### Direction A
Substitute "magnifying glass" for "magnifier" in the records, everything from the line containing "This screenshot has width=954, height=600." down to the end of the records, and write out only those lines with all else unchanged.
· · · ·
Hong Kong’s Trade Unions Are Under Attack
The Hong Kong Confederation of Trade Unions has dissolved after months of media and government attacks. It’s a blow to worker organization across China.
On October 3, the Hong Kong Confederation of Trade Unions (HKCTU) gathered its ninety-plus affiliated unions representing just under two hundred thousand workers in Hong Kong to vote on the dissolution of the confederation. Months of sustained attacks in the pro-Beijing media and the arrest of HKCTU leaders for their roles in the Hong Kong protest movement of 2019–2020 rendered the dissolution a foregone conclusion. The vote was decisive: after thirty-one years, the HKCTU was finished.
The campaign against the HKCTU is part of a broader assault on Hong Kong’s civil society that has resulted in a succession of mass arrests and the dissolution of organizations under the threat of persecution. The legal framework for the assault is the new national security law that was imposed by Beijing on July 1, 2020. The latest targets in this crackdown are trade unions and labor rights groups. One month before the HKCTU vote, its largest affiliate, the Professional Teachers’ Union, also dissolved after forty-seven years following media attacks and ongoing threats of legal prosecution. Likewise, the Asia Monitor Resource Centre, a regional organization that has promoted workers’ rights and grassroots unions for more than a half century, recently announced the closure of its Hong Kong office.
The press conference announcing the HKCTU’s dissolution ended with a rendition of solidarity forever in Cantonese and English.
Trade unionists around the world working in authoritarian environments, where anti-labor sentiment is laced with the threat of persecution and real violence, will recognize and understand the logic behind the HKCTU’s dissolution. The confederation cited concerns over the personal safety of union leaders such as Lee Cheuk-yan, Carol Ng, and Winnie Yu as a main driver of its decision.
· · · ·
### Direction B
According to the text on Hong Kong's trade unions, on what date did Beijing impose the new national security law?

### Data records
· · · ·
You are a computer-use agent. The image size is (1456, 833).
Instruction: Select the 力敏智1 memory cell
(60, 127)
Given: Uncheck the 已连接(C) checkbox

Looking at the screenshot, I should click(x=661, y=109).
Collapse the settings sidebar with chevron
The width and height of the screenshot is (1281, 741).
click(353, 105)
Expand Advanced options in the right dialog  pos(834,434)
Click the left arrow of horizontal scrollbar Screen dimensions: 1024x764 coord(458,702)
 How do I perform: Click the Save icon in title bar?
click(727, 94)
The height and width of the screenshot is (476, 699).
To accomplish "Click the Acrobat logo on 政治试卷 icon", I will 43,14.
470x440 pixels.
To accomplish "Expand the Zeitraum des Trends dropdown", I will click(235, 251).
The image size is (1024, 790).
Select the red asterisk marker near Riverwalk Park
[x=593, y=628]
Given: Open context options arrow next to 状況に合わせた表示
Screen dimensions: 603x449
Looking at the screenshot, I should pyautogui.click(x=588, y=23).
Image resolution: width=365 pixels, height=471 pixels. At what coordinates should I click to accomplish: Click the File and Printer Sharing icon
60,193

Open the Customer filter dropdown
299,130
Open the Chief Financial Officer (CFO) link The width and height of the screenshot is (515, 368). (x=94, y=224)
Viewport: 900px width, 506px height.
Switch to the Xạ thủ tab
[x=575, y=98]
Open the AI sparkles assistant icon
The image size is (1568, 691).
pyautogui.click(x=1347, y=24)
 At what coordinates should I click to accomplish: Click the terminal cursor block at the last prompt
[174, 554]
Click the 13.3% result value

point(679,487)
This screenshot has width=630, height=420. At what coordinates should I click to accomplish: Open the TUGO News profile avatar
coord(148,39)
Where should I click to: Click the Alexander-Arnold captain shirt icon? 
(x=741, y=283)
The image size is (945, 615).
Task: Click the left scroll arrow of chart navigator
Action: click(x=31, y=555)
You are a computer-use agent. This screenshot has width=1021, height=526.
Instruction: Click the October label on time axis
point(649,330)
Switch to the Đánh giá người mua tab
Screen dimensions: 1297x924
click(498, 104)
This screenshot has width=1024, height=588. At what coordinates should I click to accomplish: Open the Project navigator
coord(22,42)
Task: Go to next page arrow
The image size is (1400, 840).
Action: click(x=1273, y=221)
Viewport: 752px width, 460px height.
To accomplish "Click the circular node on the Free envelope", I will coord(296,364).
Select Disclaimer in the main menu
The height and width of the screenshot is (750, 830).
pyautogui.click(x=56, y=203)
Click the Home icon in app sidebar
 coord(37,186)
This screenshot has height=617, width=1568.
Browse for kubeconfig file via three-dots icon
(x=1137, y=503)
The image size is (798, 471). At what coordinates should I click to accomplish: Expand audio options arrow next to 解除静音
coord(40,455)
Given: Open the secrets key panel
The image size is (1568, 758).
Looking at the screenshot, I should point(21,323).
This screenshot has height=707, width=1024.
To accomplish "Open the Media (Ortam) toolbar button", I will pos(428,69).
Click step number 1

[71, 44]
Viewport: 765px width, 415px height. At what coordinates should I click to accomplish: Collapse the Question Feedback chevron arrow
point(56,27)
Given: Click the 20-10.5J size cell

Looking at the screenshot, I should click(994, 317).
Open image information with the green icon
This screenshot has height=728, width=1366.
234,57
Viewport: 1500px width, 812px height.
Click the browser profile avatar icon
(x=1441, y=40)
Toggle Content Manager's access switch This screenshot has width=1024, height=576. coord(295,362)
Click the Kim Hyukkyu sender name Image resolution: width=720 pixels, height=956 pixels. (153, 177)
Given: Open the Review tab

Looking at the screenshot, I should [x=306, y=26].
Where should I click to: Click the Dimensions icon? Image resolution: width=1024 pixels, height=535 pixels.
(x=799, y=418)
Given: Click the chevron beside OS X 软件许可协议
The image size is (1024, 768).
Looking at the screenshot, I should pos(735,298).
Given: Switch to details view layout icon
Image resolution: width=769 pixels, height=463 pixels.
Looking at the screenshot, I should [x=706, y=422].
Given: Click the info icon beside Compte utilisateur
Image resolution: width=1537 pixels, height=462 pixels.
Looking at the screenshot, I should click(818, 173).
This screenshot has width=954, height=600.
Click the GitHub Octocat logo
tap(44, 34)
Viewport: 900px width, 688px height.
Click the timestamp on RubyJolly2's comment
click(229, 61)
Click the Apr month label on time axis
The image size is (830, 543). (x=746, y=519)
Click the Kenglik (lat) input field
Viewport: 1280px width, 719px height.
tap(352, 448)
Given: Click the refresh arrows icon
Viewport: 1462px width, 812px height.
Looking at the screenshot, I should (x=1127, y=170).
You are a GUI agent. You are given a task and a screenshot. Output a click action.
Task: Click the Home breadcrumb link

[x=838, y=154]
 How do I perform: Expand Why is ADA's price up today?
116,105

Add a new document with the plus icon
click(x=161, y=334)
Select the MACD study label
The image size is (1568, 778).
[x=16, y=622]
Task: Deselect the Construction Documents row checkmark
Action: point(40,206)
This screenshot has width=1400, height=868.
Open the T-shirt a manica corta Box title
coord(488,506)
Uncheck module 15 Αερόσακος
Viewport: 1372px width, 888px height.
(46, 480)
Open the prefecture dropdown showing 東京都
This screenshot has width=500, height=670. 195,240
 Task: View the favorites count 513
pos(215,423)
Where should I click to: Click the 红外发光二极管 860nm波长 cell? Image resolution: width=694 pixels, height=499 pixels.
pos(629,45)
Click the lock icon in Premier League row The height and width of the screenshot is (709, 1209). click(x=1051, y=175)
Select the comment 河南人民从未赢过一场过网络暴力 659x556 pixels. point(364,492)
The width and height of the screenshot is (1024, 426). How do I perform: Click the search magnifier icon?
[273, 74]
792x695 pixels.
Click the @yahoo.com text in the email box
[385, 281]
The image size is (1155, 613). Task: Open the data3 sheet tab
· · · ·
### Written answer A
This screenshot has width=954, height=600.
Click the GitHub Octocat logo
tap(44, 34)
Viewport: 900px width, 688px height.
Click the timestamp on RubyJolly2's comment
click(229, 61)
Click the Apr month label on time axis
The image size is (830, 543). (x=746, y=519)
Click the Kenglik (lat) input field
Viewport: 1280px width, 719px height.
tap(352, 448)
Given: Click the refresh arrows icon
Viewport: 1462px width, 812px height.
Looking at the screenshot, I should (x=1127, y=170).
You are a GUI agent. You are given a task and a screenshot. Output a click action.
Task: Click the Home breadcrumb link

[x=838, y=154]
 How do I perform: Expand Why is ADA's price up today?
116,105

Add a new document with the plus icon
click(x=161, y=334)
Select the MACD study label
The image size is (1568, 778).
[x=16, y=622]
Task: Deselect the Construction Documents row checkmark
Action: point(40,206)
This screenshot has width=1400, height=868.
Open the T-shirt a manica corta Box title
coord(488,506)
Uncheck module 15 Αερόσακος
Viewport: 1372px width, 888px height.
(46, 480)
Open the prefecture dropdown showing 東京都
This screenshot has width=500, height=670. 195,240
 Task: View the favorites count 513
pos(215,423)
Where should I click to: Click the 红外发光二极管 860nm波长 cell? Image resolution: width=694 pixels, height=499 pixels.
pos(629,45)
Click the lock icon in Premier League row The height and width of the screenshot is (709, 1209). click(x=1051, y=175)
Select the comment 河南人民从未赢过一场过网络暴力 659x556 pixels. point(364,492)
The width and height of the screenshot is (1024, 426). How do I perform: Click the search magnifying glass icon?
[273, 74]
792x695 pixels.
Click the @yahoo.com text in the email box
[385, 281]
The image size is (1155, 613). Task: Open the data3 sheet tab

### Written answer B
July 1, 2020.